▶ [Listed entries]
***
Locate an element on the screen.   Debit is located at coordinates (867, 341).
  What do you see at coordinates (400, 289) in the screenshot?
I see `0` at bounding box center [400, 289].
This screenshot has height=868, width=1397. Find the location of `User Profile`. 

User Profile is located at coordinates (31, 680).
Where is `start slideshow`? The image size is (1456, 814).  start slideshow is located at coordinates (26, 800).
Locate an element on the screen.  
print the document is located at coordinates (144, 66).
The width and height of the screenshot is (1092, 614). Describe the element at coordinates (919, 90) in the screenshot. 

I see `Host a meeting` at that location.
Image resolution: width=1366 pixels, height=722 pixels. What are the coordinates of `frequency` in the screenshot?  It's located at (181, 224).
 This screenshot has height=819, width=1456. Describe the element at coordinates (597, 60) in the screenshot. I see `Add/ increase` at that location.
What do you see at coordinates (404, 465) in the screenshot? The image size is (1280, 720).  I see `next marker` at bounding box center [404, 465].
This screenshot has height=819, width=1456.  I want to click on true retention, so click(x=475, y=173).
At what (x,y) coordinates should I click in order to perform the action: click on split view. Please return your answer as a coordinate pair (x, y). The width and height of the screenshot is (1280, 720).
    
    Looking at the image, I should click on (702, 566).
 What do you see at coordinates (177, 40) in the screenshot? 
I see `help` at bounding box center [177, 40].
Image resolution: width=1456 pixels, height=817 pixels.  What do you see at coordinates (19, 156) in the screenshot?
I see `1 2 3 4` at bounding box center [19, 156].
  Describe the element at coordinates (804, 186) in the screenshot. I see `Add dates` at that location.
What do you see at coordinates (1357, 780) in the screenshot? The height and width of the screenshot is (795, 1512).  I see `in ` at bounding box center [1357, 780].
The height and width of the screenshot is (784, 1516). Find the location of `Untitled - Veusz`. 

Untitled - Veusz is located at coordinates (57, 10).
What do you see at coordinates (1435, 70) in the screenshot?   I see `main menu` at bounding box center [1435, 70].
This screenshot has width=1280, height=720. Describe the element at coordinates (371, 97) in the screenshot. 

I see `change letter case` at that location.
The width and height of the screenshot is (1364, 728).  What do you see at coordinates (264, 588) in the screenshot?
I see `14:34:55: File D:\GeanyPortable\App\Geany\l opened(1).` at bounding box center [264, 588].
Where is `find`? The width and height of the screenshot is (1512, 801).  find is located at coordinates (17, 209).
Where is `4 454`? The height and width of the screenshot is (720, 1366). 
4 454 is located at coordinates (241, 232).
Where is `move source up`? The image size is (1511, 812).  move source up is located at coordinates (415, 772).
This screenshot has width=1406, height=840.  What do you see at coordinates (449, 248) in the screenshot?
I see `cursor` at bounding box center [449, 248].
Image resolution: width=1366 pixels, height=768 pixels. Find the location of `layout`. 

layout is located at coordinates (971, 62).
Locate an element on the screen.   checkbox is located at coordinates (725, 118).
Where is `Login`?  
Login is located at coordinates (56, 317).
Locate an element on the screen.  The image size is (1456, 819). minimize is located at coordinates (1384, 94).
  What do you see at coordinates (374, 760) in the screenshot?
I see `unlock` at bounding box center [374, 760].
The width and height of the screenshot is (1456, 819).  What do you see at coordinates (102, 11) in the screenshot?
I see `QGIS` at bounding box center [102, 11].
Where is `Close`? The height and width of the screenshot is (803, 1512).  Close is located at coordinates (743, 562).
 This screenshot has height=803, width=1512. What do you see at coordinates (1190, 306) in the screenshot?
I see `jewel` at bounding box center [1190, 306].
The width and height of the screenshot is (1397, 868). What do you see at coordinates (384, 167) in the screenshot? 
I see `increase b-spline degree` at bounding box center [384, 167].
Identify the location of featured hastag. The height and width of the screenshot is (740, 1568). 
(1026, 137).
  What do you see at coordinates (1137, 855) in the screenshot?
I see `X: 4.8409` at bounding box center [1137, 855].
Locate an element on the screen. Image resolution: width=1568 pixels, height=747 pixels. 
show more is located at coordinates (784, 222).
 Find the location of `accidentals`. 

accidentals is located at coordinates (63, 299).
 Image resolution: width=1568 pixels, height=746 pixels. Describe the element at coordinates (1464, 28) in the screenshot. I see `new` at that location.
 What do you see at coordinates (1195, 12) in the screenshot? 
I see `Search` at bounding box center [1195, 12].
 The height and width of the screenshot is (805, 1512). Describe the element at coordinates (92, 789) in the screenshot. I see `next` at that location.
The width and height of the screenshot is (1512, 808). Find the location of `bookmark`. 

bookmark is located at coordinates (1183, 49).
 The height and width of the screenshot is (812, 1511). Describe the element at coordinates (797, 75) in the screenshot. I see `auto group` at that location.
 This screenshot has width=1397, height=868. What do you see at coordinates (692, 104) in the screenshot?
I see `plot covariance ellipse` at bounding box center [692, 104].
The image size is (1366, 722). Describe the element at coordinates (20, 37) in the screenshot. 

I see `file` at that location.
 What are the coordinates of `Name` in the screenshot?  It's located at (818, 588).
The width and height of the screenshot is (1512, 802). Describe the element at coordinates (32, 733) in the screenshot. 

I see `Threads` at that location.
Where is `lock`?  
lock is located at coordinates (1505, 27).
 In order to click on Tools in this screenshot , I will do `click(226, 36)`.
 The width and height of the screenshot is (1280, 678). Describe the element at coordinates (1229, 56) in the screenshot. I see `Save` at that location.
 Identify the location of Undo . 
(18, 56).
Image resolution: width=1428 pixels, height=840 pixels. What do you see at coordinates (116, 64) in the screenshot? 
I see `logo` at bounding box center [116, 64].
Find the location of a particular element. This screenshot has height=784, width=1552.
***
▶ [Given instruction] Please extract the whole listing above, reproducing every line unchanged.

▶ [Worked solution]
Locate an element on the screen.   Debit is located at coordinates (867, 341).
  What do you see at coordinates (400, 289) in the screenshot?
I see `0` at bounding box center [400, 289].
This screenshot has height=868, width=1397. Find the location of `User Profile`. 

User Profile is located at coordinates (31, 680).
Where is `start slideshow`? The image size is (1456, 814).  start slideshow is located at coordinates (26, 800).
Locate an element on the screen.  
print the document is located at coordinates (144, 66).
The width and height of the screenshot is (1092, 614). Describe the element at coordinates (919, 90) in the screenshot. 

I see `Host a meeting` at that location.
Image resolution: width=1366 pixels, height=722 pixels. What are the coordinates of `frequency` in the screenshot?  It's located at (181, 224).
 This screenshot has height=819, width=1456. Describe the element at coordinates (597, 60) in the screenshot. I see `Add/ increase` at that location.
What do you see at coordinates (404, 465) in the screenshot? The image size is (1280, 720).  I see `next marker` at bounding box center [404, 465].
This screenshot has height=819, width=1456.  I want to click on true retention, so click(x=475, y=173).
At what (x,y) coordinates should I click in order to perform the action: click on split view. Please return your answer as a coordinate pair (x, y). The width and height of the screenshot is (1280, 720).
    
    Looking at the image, I should click on (702, 566).
 What do you see at coordinates (177, 40) in the screenshot? 
I see `help` at bounding box center [177, 40].
Image resolution: width=1456 pixels, height=817 pixels.  What do you see at coordinates (19, 156) in the screenshot?
I see `1 2 3 4` at bounding box center [19, 156].
  Describe the element at coordinates (804, 186) in the screenshot. I see `Add dates` at that location.
What do you see at coordinates (1357, 780) in the screenshot? The height and width of the screenshot is (795, 1512).  I see `in ` at bounding box center [1357, 780].
The height and width of the screenshot is (784, 1516). Find the location of `Untitled - Veusz`. 

Untitled - Veusz is located at coordinates (57, 10).
What do you see at coordinates (1435, 70) in the screenshot?   I see `main menu` at bounding box center [1435, 70].
This screenshot has width=1280, height=720. Describe the element at coordinates (371, 97) in the screenshot. 

I see `change letter case` at that location.
The width and height of the screenshot is (1364, 728).  What do you see at coordinates (264, 588) in the screenshot?
I see `14:34:55: File D:\GeanyPortable\App\Geany\l opened(1).` at bounding box center [264, 588].
Where is `find`? The width and height of the screenshot is (1512, 801).  find is located at coordinates (17, 209).
Where is `4 454`? The height and width of the screenshot is (720, 1366). 
4 454 is located at coordinates (241, 232).
Where is `move source up`? The image size is (1511, 812).  move source up is located at coordinates (415, 772).
This screenshot has width=1406, height=840.  What do you see at coordinates (449, 248) in the screenshot?
I see `cursor` at bounding box center [449, 248].
Image resolution: width=1366 pixels, height=768 pixels. Find the location of `layout`. 

layout is located at coordinates (971, 62).
Locate an element on the screen.   checkbox is located at coordinates (725, 118).
Where is `Login`?  
Login is located at coordinates (56, 317).
Locate an element on the screen.  The image size is (1456, 819). minimize is located at coordinates (1384, 94).
  What do you see at coordinates (374, 760) in the screenshot?
I see `unlock` at bounding box center [374, 760].
The width and height of the screenshot is (1456, 819).  What do you see at coordinates (102, 11) in the screenshot?
I see `QGIS` at bounding box center [102, 11].
Where is `Close`? The height and width of the screenshot is (803, 1512).  Close is located at coordinates (743, 562).
 This screenshot has height=803, width=1512. What do you see at coordinates (1190, 306) in the screenshot?
I see `jewel` at bounding box center [1190, 306].
The width and height of the screenshot is (1397, 868). What do you see at coordinates (384, 167) in the screenshot? 
I see `increase b-spline degree` at bounding box center [384, 167].
Identify the location of featured hastag. The height and width of the screenshot is (740, 1568). 
(1026, 137).
  What do you see at coordinates (1137, 855) in the screenshot?
I see `X: 4.8409` at bounding box center [1137, 855].
Locate an element on the screen. Image resolution: width=1568 pixels, height=747 pixels. 
show more is located at coordinates (784, 222).
 Find the location of `accidentals`. 

accidentals is located at coordinates (63, 299).
 Image resolution: width=1568 pixels, height=746 pixels. Describe the element at coordinates (1464, 28) in the screenshot. I see `new` at that location.
 What do you see at coordinates (1195, 12) in the screenshot? 
I see `Search` at bounding box center [1195, 12].
 The height and width of the screenshot is (805, 1512). Describe the element at coordinates (92, 789) in the screenshot. I see `next` at that location.
The width and height of the screenshot is (1512, 808). Find the location of `bookmark`. 

bookmark is located at coordinates (1183, 49).
 The height and width of the screenshot is (812, 1511). Describe the element at coordinates (797, 75) in the screenshot. I see `auto group` at that location.
 This screenshot has width=1397, height=868. What do you see at coordinates (692, 104) in the screenshot?
I see `plot covariance ellipse` at bounding box center [692, 104].
The image size is (1366, 722). Describe the element at coordinates (20, 37) in the screenshot. 

I see `file` at that location.
 What are the coordinates of `Name` in the screenshot?  It's located at (818, 588).
The width and height of the screenshot is (1512, 802). Describe the element at coordinates (32, 733) in the screenshot. 

I see `Threads` at that location.
Where is `lock`?  
lock is located at coordinates (1505, 27).
 In order to click on Tools in this screenshot , I will do `click(226, 36)`.
 The width and height of the screenshot is (1280, 678). Describe the element at coordinates (1229, 56) in the screenshot. I see `Save` at that location.
 Identify the location of Undo . 
(18, 56).
Image resolution: width=1428 pixels, height=840 pixels. What do you see at coordinates (116, 64) in the screenshot? 
I see `logo` at bounding box center [116, 64].
Find the location of a particular element. This screenshot has height=784, width=1552.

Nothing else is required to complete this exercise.